Monitoring: SNMP Support

Simple Network Management Protocol (SNMP) is an Internet-standard protocol for collecting and organizing information about managed devices on IP networks, and is used primarily for monitoring network services. SNMP exposes management data in the form of variables (metrics) which describe the system status and configuration. These metrics can then be remotely queried (and, in some circumstances, manipulated) by managing applications.

In RavenDB 3.5 we added support for SNMP which allows monitoring tools like Zabbix, PRTG and Datadog direct access to the internal details of RavenDB. We expose a long list of metrics: CPU and memory usage, server total requests, the loaded databases... And also database specific metrics like the number of indexed items per second, document writes per second, storage space each database takes and so on. The full list can be found here.
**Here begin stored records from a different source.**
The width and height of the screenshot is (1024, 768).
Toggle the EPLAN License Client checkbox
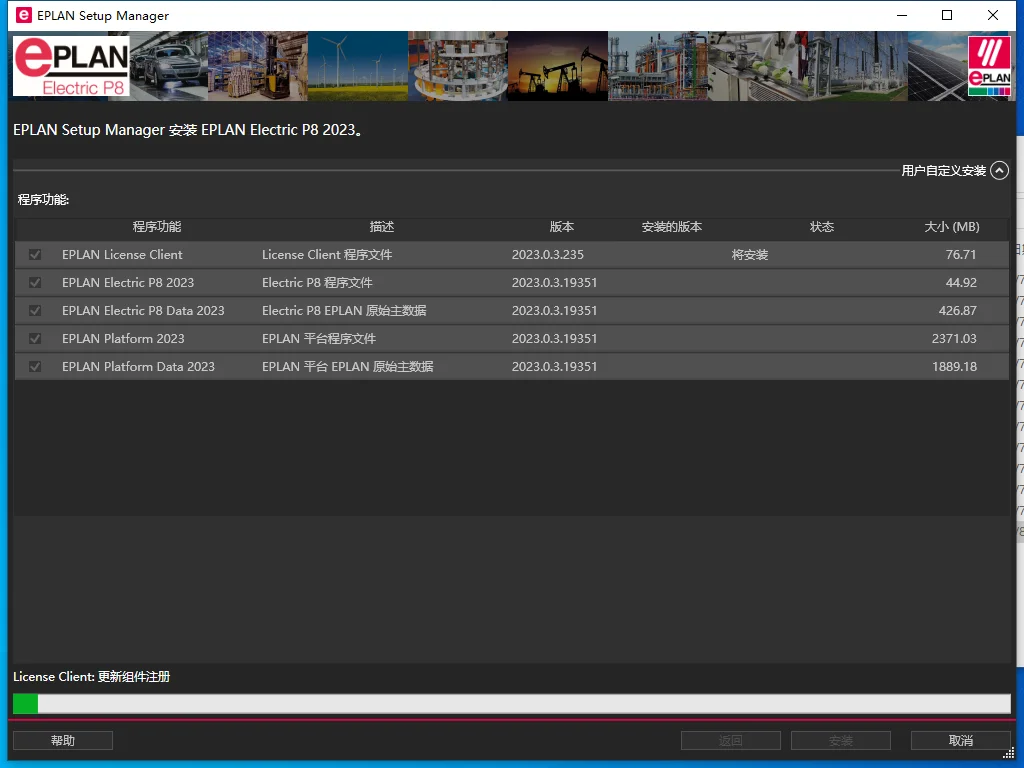(x=36, y=255)
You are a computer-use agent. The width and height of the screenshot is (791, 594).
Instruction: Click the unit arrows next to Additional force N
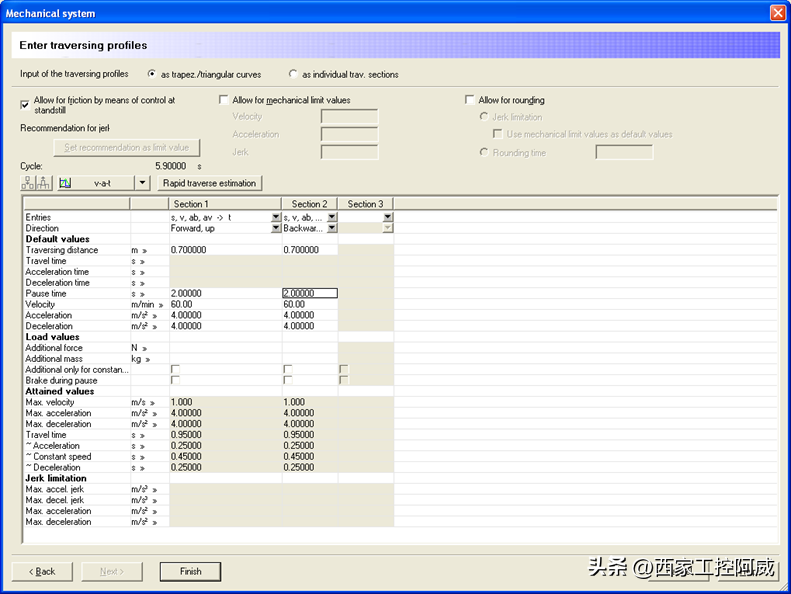(x=144, y=348)
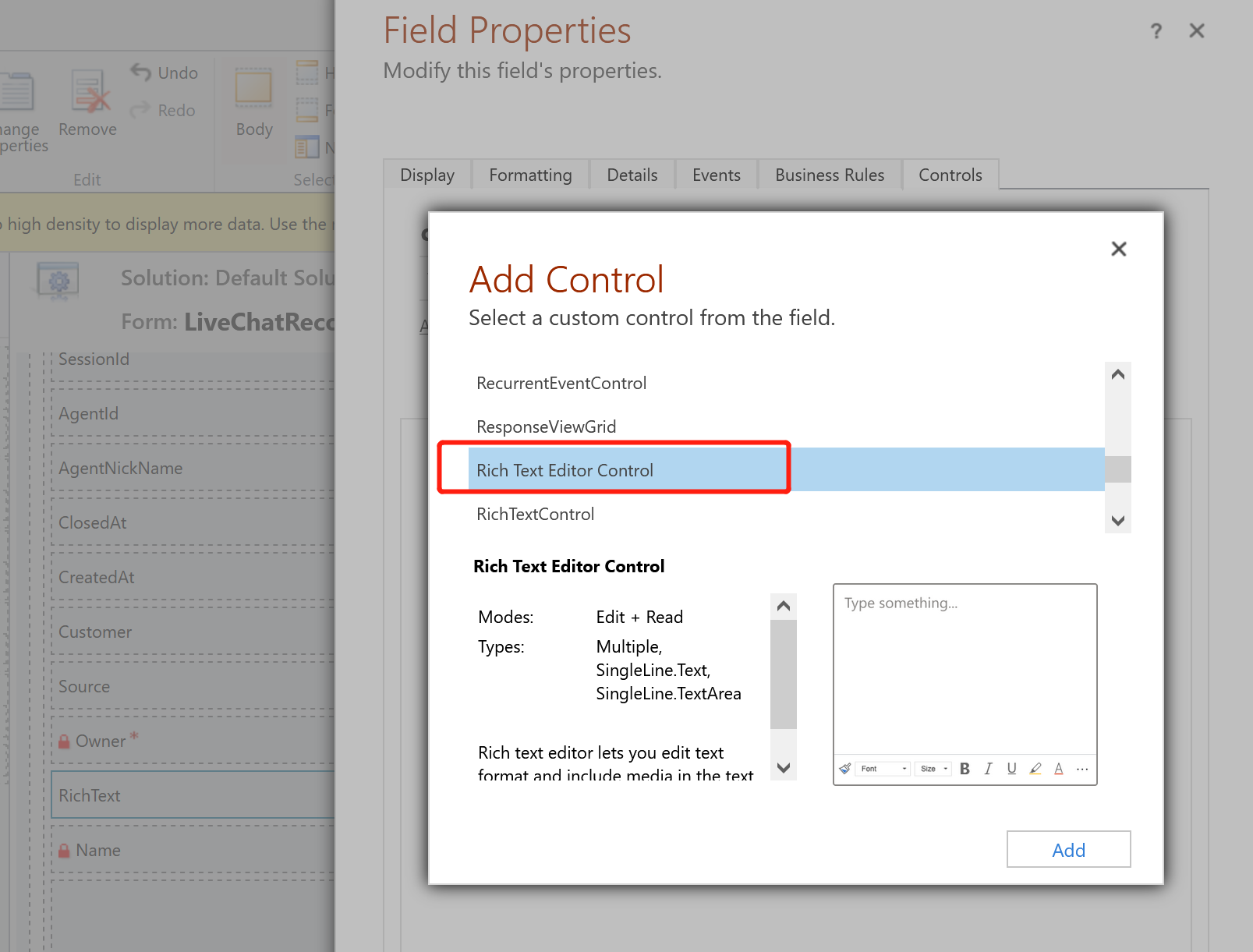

You can still monitor what is going on with RavenDB directly from the studio, or by using one of our monitoring tools, but using SNMP might be easier in some cases. As users start running large numbers of RavenDB instances, it becomes unpractical to deal with each of them individually and using a monitoring system that can watch many servers is preferable.

Note

SNMP support is available for enterprise licenses only.

Enabling SNMP in RavenDB

RavenDB 3.5 is already configured to support SNMP and all you have to do is enable it and restart the server. This is done by adding the following key to your app.config/web.config in the appSettings section:

<configuration>
    <appSettings>
        <add key="Raven/Monitoring/Snmp/Enabled" value="true" />

There are two configurable SNMP properties in RavenDB: the SNMP port and the community string.
The default community string is "ravendb" and the default port is 161. You can change those with the following configuration keys:

<add key="Raven/Monitoring/Snmp/Port" value="12345" />
<add key="Raven/Monitoring/Snmp/Community" value="YourString" />

The community string is used like a password. It is sent with each SNMP Get request and allows or denies access to the monitored device.

The Metrics

It is usually easy to query the exposed metrics using a monitoring tool. (Example).
However, you should also be able to access those directly using any SNMP agent like Net-SNMP.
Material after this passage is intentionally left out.